# What's the relavence of Espagnole and Demi-Glace in the Contemporary Kitchen?



## chef jr (Jun 4, 2015)

I am a seasoned professional chef and a chef-instructor. I often question why we teach certain techniques in the culinary lab when they have gone out of favor in the real world. Case in point:How many professional kitchens use an Espagnole or classic demi-glace and should culinary schools still teach these techniques? (keeping in mind that we cover the use of roux in preparation of white sauces, cream soups and braises/stews.) Most professional chefs that I know say it's time consuming and labor intensive and favor a jus lie thickened with refined starch (good for gluten-free guests too). What do you say?


----------



## cheflayne (Aug 21, 2004)

My cuisine today bears little resemblance to what I learned in culinary school thirty years ago; however it was that foundation learned through preparing the classics that allows me to prepare the style that I do today.

Understanding the hows and whys of techniques never goes out of style, it merely gives birth to new fruit.


----------



## canele (Apr 7, 2015)

Chef JR said:


> I am a seasoned professional chef and a chef-instructor. I often question why we teach certain techniques in the culinary lab when they have gone out of favor in the real world. Case in point:How many professional kitchens use an Espagnole or classic demi-glace and should culinary schools still teach these techniques? (keeping in mind that we cover the use of roux in preparation of white sauces, cream soups and braises/stews.) Most professional chefs that I know say it's time consuming and labor intensive and favor a jus lie thickened with refined starch (good for gluten-free guests too). What do you say?


In every kitchen ive ever worked.... making demi was done every week. Since i was the first person in (3am) I would always check the see if it needed more water.  The chefs loved me for that..... It was not my job, but i would watch it anyway.

It is time consuming.. but there is also nothing else like it. There is not short cut for it. Demi...is also gluten free. Learning how to make a good Demi, in my opinion is like learning how to write in cursive.... it is a lost art among the young. It does not matter if you ever use it... but it is very worthwhile to know how to make it.


----------



## chefwriter (Oct 31, 2012)

I think the more appropriate question is to ask What is the relevance of Espagnole and Demi in the education of a cook? 

What is relevant in contemporary kitchens is not what will be relevant years from now, not even ten years from now. 

    I remember Cuisine Minceur. I think I spelled that correctly. The original nouvelle cuisine.  That seemed kind of radical at the time and is where much of todays' ideas got there start. But no one calls it that anymore or tries to mimic it much. 

     Being able to make demi and espagnole is part of understanding how good cooking comes about.  I have seen too many cooks who didn't understand it or know anything about it who would use the term demi or espagnole to describe overly thick brown gravy made from beef base and roux. 

     The patience and attention to detail that are involved in making a good demi/espagnole are an invaluable lesson for all cooks. 

Personally, one of my most memorable compliments was regarding a demi-glace I made in a hotel kitchen, intended for the cafe. It came out so well the Executive Chef thought it was intended for the hotels' gourmet restaurant.

* * * * * * *

__WRITTEN EXERCISE__
Continue the forum thread on whether cooks still need to learn Espagnole and demi-glace, starting right after its final sentence. The records have nothing to do with this.

__DATA ROWS__
* * * * * * *

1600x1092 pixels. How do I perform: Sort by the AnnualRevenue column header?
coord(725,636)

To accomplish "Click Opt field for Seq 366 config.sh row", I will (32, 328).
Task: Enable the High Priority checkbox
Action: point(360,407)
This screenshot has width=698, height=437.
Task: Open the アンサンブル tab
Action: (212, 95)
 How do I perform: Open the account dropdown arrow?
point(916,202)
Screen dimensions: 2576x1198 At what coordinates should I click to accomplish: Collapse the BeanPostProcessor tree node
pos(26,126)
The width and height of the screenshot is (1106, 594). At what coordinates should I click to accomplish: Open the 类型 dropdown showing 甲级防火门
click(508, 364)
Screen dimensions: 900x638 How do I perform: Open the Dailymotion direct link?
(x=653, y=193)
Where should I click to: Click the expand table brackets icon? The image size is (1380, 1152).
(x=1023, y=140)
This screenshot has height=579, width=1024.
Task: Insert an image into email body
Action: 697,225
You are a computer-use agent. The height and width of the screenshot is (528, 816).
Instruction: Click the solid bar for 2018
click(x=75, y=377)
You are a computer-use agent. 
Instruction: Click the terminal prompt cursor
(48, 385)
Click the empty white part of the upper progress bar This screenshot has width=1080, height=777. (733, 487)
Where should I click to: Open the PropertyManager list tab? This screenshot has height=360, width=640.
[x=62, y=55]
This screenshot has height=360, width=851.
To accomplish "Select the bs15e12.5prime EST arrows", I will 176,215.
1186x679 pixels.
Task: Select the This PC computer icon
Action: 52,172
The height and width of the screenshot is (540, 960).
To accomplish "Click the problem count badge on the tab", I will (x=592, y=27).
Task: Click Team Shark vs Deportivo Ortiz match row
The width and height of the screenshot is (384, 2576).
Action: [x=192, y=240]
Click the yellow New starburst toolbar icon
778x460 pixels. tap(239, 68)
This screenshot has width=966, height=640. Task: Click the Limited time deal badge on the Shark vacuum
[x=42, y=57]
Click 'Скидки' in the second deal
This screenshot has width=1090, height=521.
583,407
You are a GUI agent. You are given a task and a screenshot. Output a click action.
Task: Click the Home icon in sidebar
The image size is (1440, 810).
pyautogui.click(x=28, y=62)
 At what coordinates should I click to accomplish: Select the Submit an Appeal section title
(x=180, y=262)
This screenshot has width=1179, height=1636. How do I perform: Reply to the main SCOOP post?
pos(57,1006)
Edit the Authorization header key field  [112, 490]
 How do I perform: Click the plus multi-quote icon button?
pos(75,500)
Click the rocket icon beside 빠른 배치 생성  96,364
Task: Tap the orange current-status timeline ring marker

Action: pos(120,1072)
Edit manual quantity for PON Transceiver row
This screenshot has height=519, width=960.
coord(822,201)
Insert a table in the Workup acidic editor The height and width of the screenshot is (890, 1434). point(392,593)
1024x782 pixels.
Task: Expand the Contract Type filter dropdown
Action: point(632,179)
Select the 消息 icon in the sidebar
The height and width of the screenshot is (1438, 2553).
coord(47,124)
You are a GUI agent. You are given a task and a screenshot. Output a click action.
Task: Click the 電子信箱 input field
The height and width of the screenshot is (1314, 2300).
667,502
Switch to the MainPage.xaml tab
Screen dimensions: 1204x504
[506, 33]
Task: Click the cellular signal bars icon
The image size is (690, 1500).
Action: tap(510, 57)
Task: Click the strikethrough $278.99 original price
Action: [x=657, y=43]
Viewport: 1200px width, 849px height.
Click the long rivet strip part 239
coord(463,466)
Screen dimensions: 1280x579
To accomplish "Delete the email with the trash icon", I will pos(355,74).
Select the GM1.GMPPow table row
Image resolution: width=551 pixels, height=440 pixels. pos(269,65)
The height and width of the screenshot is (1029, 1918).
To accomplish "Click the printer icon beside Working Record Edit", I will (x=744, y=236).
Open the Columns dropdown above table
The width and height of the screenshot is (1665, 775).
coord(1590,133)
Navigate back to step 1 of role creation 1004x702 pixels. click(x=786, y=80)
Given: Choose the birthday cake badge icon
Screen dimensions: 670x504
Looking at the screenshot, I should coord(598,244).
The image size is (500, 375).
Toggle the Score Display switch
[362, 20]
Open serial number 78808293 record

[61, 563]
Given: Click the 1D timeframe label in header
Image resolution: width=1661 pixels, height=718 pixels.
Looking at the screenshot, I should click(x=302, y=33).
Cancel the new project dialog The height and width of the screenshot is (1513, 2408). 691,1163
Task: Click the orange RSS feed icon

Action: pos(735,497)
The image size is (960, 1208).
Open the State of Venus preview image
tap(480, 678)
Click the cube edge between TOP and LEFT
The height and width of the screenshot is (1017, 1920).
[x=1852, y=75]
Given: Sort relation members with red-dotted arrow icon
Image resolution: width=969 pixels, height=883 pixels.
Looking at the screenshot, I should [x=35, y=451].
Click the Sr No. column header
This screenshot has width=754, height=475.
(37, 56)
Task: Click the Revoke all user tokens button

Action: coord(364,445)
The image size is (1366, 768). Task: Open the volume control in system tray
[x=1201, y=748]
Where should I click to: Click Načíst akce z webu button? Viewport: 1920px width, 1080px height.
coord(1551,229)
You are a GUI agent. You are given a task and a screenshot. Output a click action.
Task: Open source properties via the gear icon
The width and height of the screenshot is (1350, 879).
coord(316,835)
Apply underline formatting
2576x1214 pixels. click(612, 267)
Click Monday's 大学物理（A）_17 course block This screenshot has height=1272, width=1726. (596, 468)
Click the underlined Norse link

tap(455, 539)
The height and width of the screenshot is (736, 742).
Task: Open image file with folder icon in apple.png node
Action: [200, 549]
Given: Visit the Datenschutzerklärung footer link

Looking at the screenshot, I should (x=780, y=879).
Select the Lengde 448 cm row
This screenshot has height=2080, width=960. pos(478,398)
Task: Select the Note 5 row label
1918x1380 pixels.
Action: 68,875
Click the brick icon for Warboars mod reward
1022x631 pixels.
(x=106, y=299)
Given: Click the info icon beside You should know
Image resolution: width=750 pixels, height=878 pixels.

* * * * * * *

__EXERCISE ANSWER__
 (edit- I should add that it was the first time ever making demi after culinary school. I was pretty nervous about it, to the point of stopping by at around 2am to check on it. So it was an especially memorable success.)

   I'll put it up there with puff pastry and a few other select items. It's not whether a restaurant uses it or not. It's whether or not it's worth learning for it's own sake. I think it most certainly is.


----------



## cheflayne (Aug 21, 2004)

Canele said:


> In every kitchen ive ever worked.... making demi was done every week. Since i was the first person in (3am) I would always check the see if it needed more water.  The chefs loved me for that..... It was not my job, but i would watch it anyway.
> 
> It is time consuming.. but there is also nothing else like it. There is not short cut for it. Demi...is also gluten free. Learning how to make a good Demi, in my opinion is like learning how to write in cursive.... it is a lost art among the young. It does not matter if you ever use it... but it is very worthwhile to know how to make it.


I definitely agree 100% with your sentiments. A small side note of clarification though is that originally demi-glace was made using espagnole and brown stock. Espagnole incorporates a roux, so not gluten free. Now days most restaurants that make "demi", actually make glace de viande which is gluten free.


----------



## ljokjel (Jul 1, 2009)

With my apprentice I do both.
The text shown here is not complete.